> [Problem statement]:
Your task is to copy every line of the entries that holds the word "agent".

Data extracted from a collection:
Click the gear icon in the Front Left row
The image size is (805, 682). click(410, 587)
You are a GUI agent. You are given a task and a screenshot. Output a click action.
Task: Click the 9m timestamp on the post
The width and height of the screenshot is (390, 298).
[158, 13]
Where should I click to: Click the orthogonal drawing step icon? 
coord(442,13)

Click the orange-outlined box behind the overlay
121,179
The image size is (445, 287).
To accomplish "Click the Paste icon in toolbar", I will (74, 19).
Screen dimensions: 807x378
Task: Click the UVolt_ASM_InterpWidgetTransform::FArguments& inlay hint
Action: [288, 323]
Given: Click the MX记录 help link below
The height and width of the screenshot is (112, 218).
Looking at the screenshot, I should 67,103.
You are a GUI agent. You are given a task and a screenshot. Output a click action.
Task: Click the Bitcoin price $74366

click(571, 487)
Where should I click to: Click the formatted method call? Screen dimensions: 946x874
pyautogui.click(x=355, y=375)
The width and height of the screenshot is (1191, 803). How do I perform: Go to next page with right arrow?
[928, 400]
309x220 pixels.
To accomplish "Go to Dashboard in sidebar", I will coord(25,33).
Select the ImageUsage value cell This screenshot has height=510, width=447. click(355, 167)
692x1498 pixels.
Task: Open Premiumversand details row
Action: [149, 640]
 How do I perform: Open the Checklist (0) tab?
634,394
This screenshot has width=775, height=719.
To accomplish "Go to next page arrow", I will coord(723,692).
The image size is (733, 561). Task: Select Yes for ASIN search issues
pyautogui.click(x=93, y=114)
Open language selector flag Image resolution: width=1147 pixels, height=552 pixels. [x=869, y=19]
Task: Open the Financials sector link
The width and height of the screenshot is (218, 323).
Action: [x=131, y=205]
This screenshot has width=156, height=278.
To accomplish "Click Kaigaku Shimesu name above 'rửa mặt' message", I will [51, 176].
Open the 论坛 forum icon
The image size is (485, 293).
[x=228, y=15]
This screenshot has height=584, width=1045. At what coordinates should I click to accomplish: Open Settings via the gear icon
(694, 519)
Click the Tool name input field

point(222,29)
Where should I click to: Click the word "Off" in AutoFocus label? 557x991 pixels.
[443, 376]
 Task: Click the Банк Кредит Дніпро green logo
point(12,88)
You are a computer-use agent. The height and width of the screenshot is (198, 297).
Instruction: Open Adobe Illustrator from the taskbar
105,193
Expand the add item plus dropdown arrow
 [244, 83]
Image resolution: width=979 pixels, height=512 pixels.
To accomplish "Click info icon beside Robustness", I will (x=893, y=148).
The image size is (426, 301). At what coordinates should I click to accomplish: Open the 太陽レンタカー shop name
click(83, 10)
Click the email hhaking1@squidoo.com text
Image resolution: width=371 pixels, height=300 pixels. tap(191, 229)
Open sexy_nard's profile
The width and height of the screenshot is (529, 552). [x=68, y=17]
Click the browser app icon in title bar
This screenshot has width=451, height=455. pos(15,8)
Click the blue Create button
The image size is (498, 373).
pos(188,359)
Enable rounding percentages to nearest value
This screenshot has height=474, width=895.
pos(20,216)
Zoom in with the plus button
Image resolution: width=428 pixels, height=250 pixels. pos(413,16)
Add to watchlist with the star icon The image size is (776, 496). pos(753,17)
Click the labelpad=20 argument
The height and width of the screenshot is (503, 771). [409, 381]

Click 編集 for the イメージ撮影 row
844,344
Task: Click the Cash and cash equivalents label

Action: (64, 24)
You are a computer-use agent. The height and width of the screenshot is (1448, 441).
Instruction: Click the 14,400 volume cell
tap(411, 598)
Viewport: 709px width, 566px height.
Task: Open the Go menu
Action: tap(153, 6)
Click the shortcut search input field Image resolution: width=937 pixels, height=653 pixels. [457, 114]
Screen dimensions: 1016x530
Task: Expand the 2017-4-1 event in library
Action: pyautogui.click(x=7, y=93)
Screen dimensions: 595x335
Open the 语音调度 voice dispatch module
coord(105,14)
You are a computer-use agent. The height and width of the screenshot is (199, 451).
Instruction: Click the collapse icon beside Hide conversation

> [Reply to the task]:
You are a GUI agent. You are given a task and a screenshot. Output a click action.
You are a GUI agent. You are given a task and a screenshot. Output a click action.
You are a computer-use agent. The height and width of the screenshot is (198, 297).
You are a computer-use agent. The height and width of the screenshot is (1448, 441).
You are a computer-use agent. The height and width of the screenshot is (199, 451).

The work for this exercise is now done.